How did an insignificant man of humble origins, miseducated and banal, with petty ideological obsessions manage to seduce the German people, interpellate them with his thoughtless rhetoric and lead a country and almost the entire world to a path of annihilation? How did a single man without qualities become the absolute personification of evil?
A historian, poet and literary critic, Haris Vlavianos has always been haunted by these questions in view of the “phenomenon of Hitler.” In this account that the author calls a fictional document, Vlavianos draws on a rich archive of historical and literary sources to emplot Hitler’s voice in a diary form. Mixing the diary genre with history and autobiography, Vlavianos vivifies an imaginary representation of Hitler, this deft and at the same time banal man of power who nevertheless managed to become its body and symbol thus materializing the nightmare of biopolitics in the twentieth century.
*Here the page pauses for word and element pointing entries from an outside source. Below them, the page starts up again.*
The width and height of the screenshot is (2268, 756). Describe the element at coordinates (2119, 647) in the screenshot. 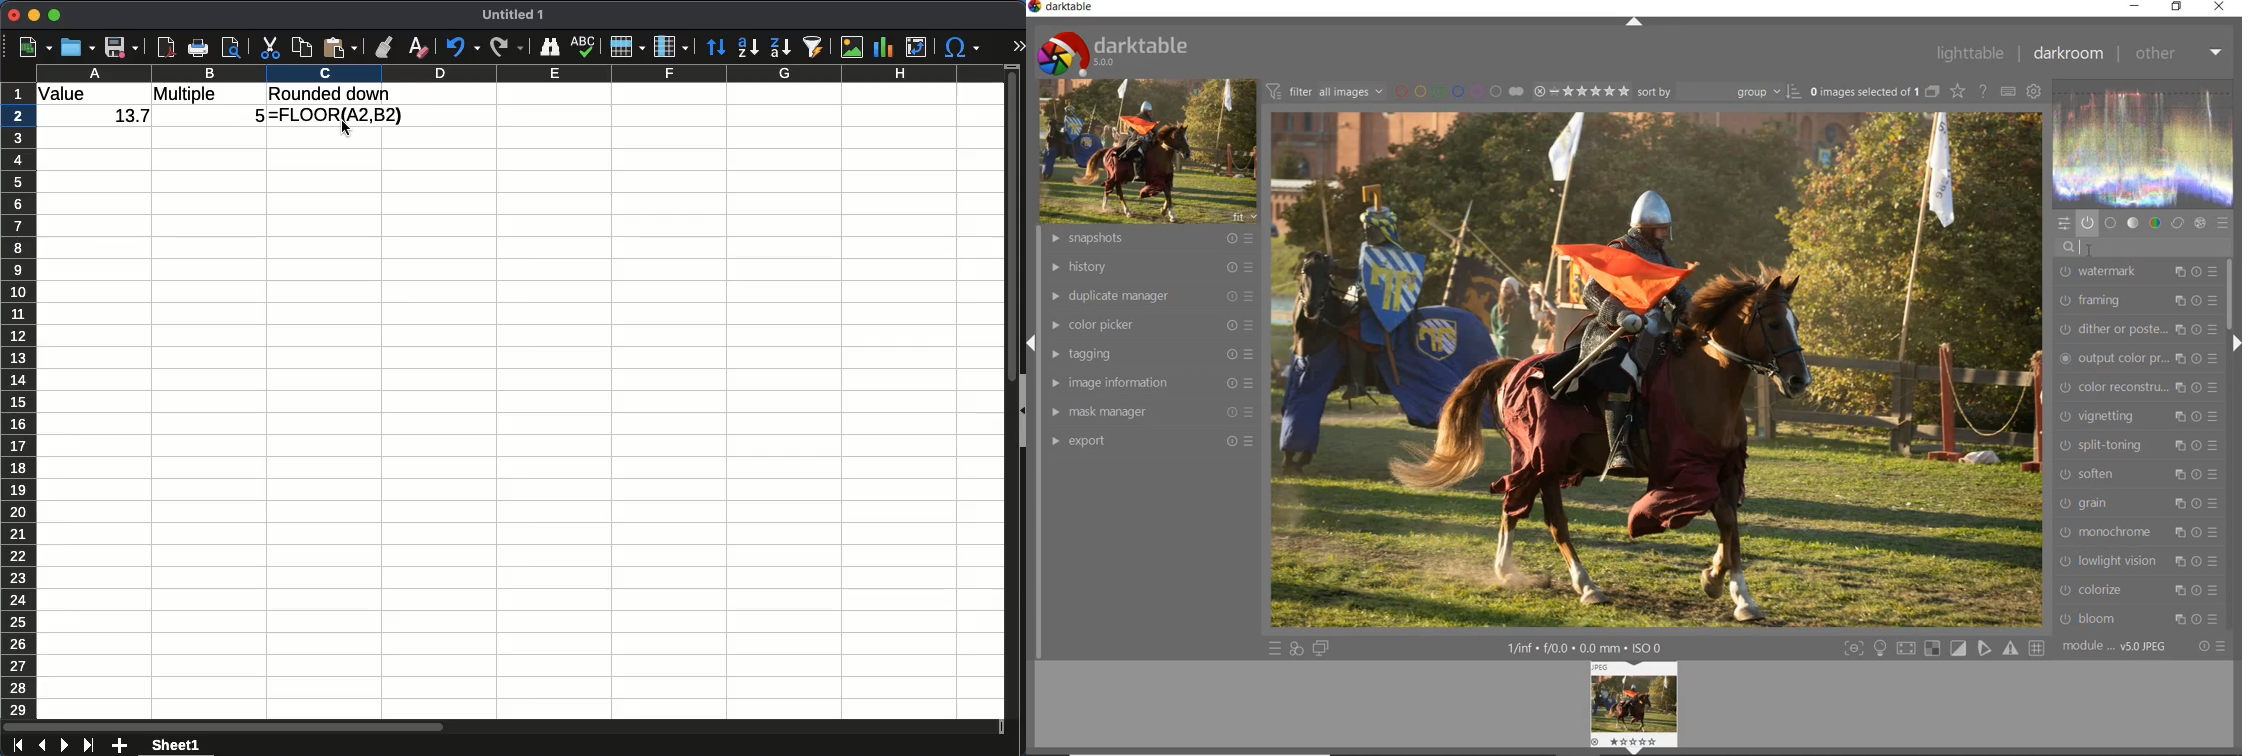

I see `module... v5.0 JPEG` at that location.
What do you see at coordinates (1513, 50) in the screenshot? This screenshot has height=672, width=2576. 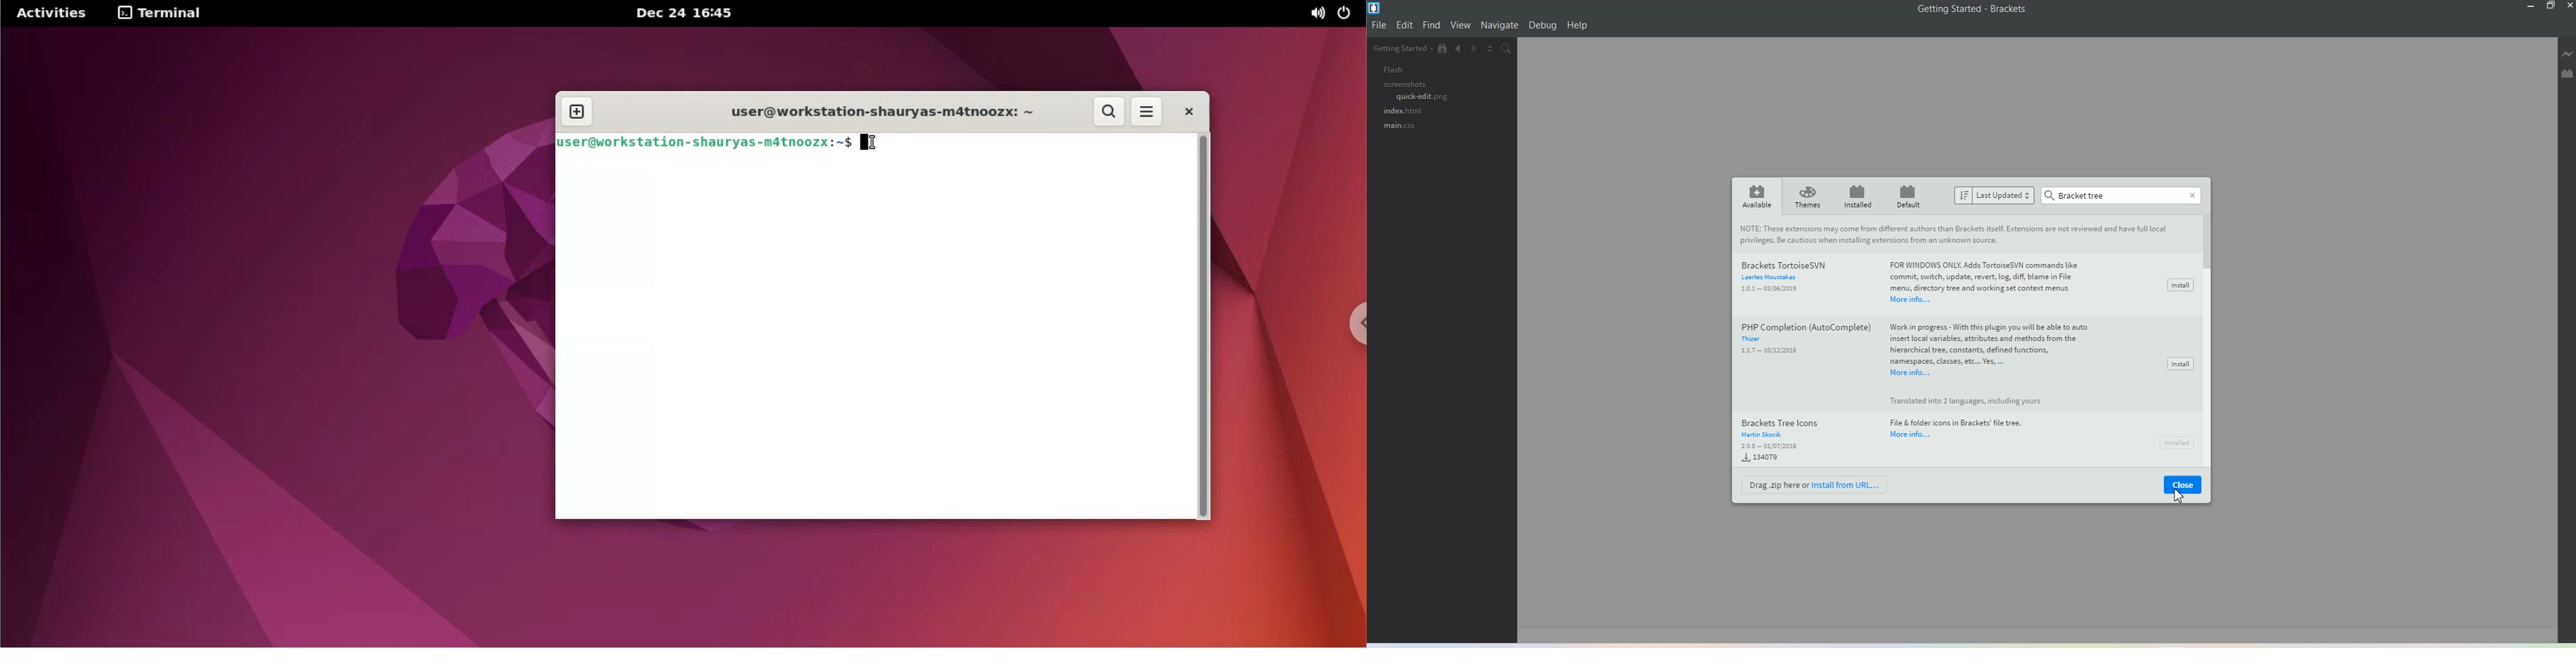 I see `Find In Files` at bounding box center [1513, 50].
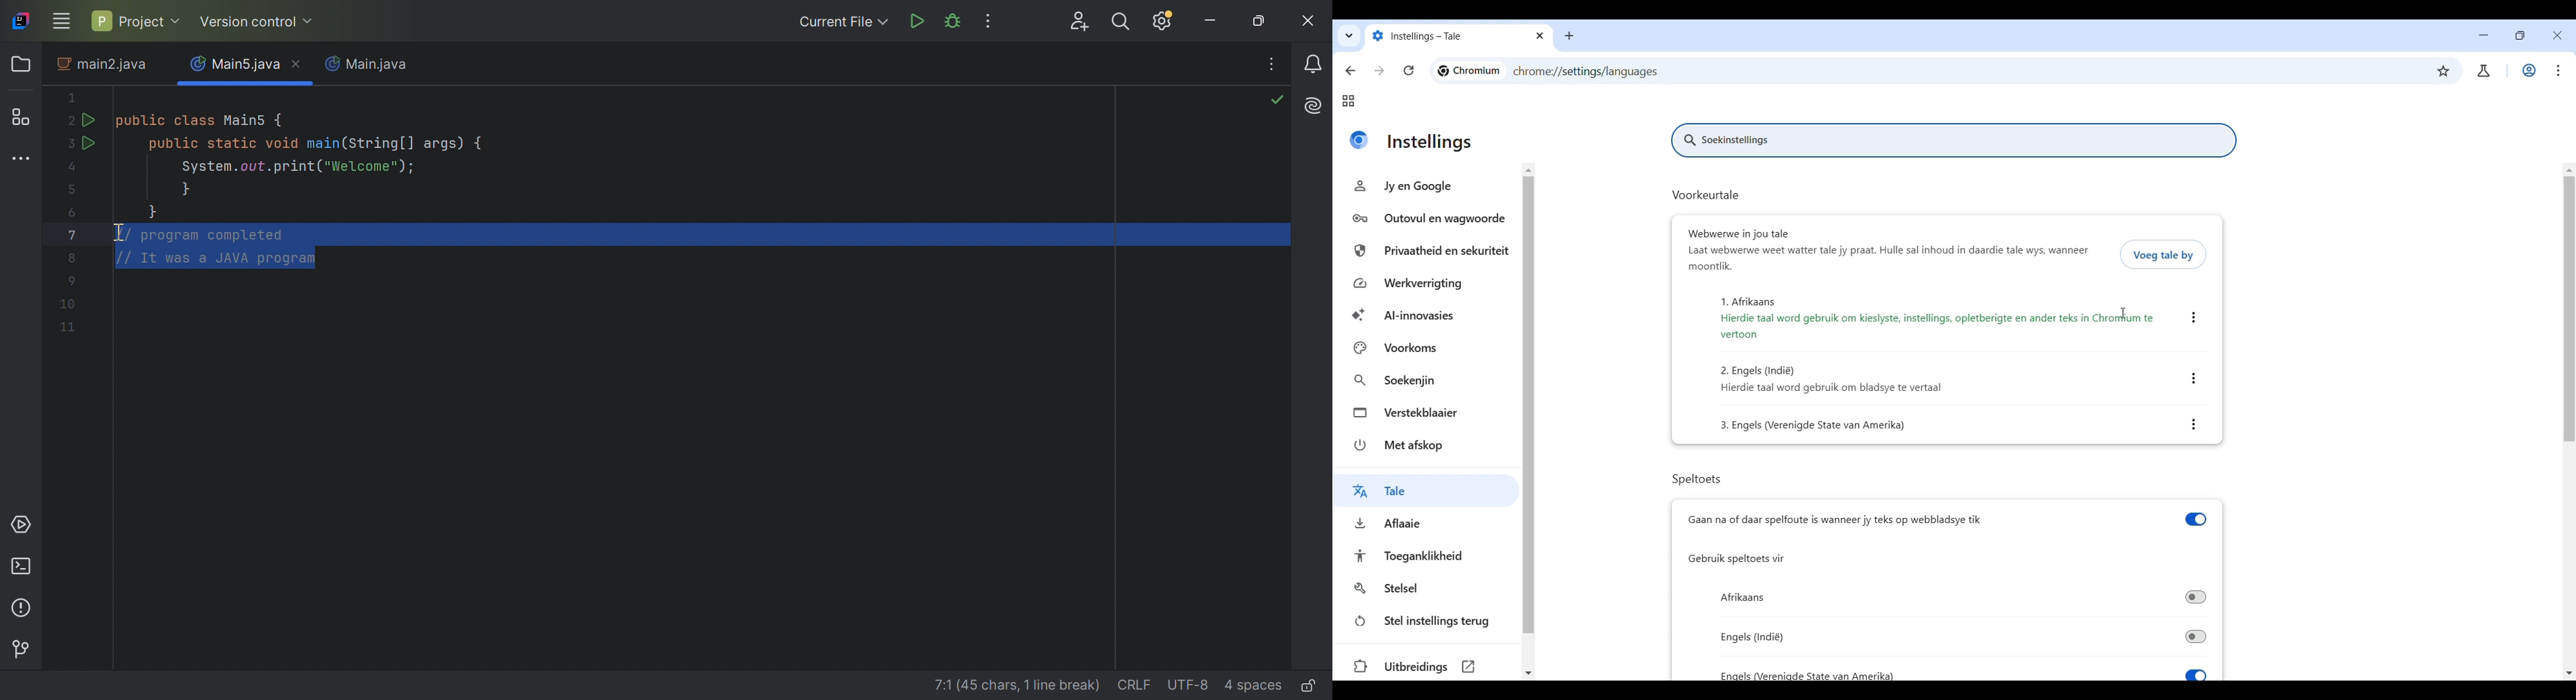 Image resolution: width=2576 pixels, height=700 pixels. I want to click on Instellings, so click(1413, 141).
The reader might wonder why there is a need to return to this man, a figure of seduction and abomination, whose name invokes evil in its most absolute banality, to use Hannah Arendt’s memorable phrase. The present attests to the rise of a new age of barbarism all over the world: nationalism is being revived, racism is spreading, and the manipulation of the masses is a growing phenomenon aided and abetted in all kinds of ways. Hence, rethinking Hitler and nazism in light of these events is not only a necessary but also a politically, historically and philosophically timely project.
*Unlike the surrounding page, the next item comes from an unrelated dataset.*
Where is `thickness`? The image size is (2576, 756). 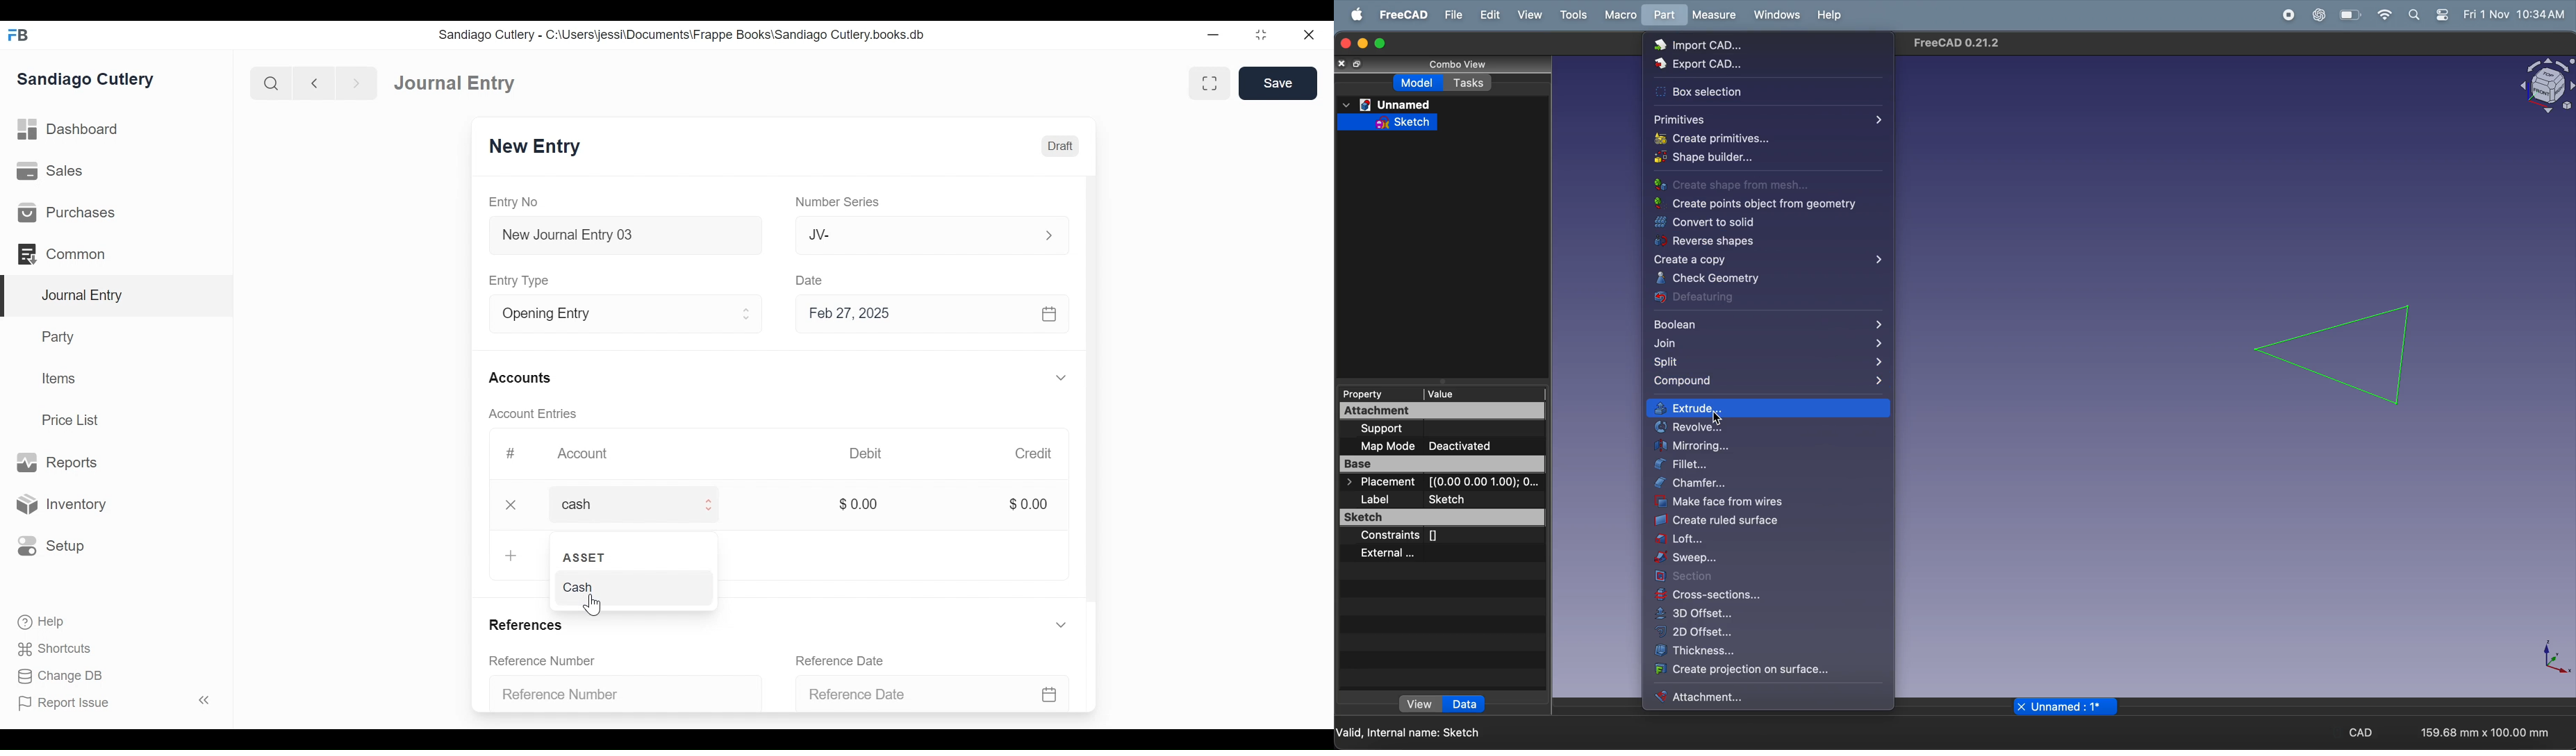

he aim of this book is not to reduce a historical age in all of its complexities to the persona of Hitler, nor to punctuate the role that the individual plays in the development of historical events. The main intellectual and literary pursuit of this book is to symptomatically reveal the trajectory of an intellectually banal and emotionally crippled former corporal who invested in his voracious egomania and unquenched appetite for power and managed to leave his indelible bloodied mark in the previous century. It thus tries to demystify and explain the seduction of thoughtlessness and banality in the present still haunted by the rhetoric and discourses of fascism, racism and nationalism.